Con seguridad el coronavirus del SARS existe, enferma y mata; y esta pandemia, su crecimiento imparable, y el lugar llamado a ocupar en las enfermedades crónicas que “regulan el crecimiento humano”, no admite la menor discusión.
También es cierto que su origen, y el uso político que de él se está haciendo, seguirán ocupando nuestras cabezas porque para ello fue creado y recreado por los infames y procaces; aunque también para acelerar la limpieza social que necesitan los administradores de riquezas que dominan el mundo. Pero hay algo que tal vez, aún no hemos entendido, y es nuestra responsabilidad en esta realidad. Nos sonaban lejanas las bombas de las guerras nucleares que amenazaban la vida planetaria.

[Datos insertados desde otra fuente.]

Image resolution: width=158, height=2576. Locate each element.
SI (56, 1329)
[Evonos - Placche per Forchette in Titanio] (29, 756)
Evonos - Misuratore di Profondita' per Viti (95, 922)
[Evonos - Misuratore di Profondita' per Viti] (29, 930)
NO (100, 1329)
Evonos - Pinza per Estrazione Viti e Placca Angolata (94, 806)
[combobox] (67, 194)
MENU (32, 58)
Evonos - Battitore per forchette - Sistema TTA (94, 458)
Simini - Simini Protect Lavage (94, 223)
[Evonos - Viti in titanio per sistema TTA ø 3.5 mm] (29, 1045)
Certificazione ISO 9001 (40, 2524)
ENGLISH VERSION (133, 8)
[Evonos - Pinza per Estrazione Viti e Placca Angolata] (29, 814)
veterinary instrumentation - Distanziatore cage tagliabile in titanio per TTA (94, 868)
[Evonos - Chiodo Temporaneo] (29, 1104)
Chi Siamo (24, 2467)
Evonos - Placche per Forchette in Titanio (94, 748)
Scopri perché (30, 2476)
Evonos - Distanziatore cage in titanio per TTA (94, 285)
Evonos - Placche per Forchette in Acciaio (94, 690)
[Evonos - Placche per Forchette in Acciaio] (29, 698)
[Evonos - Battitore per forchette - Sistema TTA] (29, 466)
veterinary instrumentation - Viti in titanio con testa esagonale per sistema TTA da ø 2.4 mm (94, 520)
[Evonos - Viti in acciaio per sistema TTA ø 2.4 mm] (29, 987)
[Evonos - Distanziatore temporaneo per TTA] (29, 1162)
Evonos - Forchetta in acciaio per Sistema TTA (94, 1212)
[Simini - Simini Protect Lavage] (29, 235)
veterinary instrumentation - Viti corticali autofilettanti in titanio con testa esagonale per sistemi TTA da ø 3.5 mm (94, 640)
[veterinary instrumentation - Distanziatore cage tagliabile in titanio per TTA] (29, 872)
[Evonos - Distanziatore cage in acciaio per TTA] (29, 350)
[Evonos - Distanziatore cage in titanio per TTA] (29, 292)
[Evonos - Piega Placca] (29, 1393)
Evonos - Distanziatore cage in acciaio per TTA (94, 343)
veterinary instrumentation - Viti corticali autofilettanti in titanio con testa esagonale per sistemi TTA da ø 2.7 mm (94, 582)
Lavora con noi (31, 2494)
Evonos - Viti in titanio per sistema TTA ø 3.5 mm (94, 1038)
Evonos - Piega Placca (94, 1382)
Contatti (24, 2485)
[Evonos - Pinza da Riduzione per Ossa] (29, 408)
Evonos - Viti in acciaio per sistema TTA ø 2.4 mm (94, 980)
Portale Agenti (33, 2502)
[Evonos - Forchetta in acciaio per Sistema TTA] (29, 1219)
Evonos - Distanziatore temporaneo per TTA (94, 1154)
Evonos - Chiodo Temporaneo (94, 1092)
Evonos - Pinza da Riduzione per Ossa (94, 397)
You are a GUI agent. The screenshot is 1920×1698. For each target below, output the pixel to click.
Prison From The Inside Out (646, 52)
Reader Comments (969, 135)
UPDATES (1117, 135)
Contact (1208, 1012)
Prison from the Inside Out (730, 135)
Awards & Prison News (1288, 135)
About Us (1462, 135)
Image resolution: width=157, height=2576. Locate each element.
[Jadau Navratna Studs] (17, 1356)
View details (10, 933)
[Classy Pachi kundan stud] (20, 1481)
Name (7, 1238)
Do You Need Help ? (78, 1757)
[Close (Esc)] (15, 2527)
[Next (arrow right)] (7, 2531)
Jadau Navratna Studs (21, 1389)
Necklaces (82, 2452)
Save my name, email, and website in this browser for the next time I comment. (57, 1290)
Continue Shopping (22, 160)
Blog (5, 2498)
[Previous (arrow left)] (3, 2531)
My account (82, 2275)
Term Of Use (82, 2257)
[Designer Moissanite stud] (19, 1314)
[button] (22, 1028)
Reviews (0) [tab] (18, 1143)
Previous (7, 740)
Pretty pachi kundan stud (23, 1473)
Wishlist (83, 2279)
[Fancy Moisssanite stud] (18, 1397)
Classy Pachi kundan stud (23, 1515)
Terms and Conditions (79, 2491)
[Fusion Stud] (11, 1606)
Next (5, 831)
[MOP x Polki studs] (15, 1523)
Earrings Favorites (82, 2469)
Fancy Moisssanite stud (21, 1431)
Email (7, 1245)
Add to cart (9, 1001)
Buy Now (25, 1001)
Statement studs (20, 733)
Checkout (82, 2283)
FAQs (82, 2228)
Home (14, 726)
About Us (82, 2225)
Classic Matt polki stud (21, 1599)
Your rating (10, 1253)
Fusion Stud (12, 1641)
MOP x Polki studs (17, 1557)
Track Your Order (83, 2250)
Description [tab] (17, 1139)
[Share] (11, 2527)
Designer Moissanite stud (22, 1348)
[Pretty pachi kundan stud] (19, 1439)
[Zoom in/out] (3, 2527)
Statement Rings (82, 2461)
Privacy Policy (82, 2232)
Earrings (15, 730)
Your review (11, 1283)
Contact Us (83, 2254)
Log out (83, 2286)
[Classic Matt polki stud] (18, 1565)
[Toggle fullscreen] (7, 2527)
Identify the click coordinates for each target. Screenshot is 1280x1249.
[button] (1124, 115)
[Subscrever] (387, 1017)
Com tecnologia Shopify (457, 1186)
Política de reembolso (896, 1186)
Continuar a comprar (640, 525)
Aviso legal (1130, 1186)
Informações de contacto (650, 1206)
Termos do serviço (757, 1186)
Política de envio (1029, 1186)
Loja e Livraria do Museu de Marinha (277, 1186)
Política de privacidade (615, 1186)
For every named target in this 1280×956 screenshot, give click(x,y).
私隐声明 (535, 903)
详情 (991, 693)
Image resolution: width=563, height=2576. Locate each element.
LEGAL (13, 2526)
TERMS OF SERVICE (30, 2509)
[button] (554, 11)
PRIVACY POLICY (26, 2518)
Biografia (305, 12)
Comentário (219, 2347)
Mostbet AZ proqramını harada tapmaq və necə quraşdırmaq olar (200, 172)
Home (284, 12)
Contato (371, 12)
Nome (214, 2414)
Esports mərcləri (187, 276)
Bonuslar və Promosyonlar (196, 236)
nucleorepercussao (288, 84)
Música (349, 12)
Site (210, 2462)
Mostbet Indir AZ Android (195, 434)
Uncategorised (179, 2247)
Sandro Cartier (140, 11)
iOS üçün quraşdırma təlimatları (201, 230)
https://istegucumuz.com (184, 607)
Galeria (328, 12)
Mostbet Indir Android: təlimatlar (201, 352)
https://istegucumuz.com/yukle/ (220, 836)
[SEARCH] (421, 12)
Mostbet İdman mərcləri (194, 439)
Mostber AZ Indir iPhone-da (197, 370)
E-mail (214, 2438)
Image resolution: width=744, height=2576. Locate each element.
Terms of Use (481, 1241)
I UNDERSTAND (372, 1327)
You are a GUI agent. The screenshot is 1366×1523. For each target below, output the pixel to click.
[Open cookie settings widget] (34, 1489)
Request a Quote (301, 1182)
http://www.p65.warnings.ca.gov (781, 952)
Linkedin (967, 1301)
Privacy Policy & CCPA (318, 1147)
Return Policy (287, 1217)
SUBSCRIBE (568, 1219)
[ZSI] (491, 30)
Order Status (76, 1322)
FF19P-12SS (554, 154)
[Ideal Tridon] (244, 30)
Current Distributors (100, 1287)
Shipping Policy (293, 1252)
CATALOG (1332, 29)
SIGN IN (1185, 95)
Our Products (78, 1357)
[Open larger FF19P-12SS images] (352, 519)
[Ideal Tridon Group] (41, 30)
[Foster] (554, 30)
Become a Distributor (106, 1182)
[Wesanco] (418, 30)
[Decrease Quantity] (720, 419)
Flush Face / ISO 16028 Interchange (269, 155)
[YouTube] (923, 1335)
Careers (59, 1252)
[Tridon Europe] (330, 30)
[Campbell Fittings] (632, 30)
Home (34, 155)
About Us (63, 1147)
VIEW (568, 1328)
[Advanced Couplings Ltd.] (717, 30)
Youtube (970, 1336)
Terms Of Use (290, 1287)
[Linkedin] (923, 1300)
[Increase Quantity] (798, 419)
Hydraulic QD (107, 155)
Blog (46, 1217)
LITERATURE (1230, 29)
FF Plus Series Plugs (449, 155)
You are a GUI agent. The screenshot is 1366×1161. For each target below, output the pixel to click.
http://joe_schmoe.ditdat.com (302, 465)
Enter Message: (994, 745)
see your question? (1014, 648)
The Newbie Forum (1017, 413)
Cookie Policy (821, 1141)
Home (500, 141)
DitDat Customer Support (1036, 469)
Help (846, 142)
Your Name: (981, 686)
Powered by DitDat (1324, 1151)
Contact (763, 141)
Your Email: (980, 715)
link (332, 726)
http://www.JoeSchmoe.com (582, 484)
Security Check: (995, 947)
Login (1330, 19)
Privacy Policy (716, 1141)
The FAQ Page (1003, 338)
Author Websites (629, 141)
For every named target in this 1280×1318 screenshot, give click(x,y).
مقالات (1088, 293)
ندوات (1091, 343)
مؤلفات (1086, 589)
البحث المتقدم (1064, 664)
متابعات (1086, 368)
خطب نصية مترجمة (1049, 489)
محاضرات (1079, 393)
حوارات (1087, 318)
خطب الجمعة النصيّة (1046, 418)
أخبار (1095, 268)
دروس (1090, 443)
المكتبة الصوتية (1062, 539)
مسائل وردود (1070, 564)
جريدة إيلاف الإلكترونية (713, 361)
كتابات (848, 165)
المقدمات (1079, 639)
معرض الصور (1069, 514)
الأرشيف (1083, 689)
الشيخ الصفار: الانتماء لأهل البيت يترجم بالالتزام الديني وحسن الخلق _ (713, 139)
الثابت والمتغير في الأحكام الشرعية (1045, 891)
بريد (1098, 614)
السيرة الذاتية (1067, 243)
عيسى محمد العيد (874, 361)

También el cambio climático que se cierne sobre el equilibrio de un planeta que empieza a envejecer prematuramente, aunque le queden unos millones de años de existencia, no necesariamente con nosotros en él.
Pero este miembro de la familia corona que decide colonizarnos, como otras reales coronas que lo hicieron antes, no vienen más que a interpelarnos sobre ¿qué estamos haciendo de la vida?; cuánto estamos dispuestos a ceder, o renunciar, haciéndonos cargo de los errores de diseño con el que inventamos esta existencia artificial a la que llamamos realidad, negándonos obcecadamente, una y otra vez, a admitir en ella algo diferente a la razón que nos domina, y por consiguiente la única lógica que somos capaces de admitir: la modernidad, la explotación desmedida, el crecimiento ilimitado, la acumulación infinita, la vida eterna en síntesis.
Empecemos por la autenticidad en nuestras relaciones y la de nosotros mismos, ¿Qué les parece?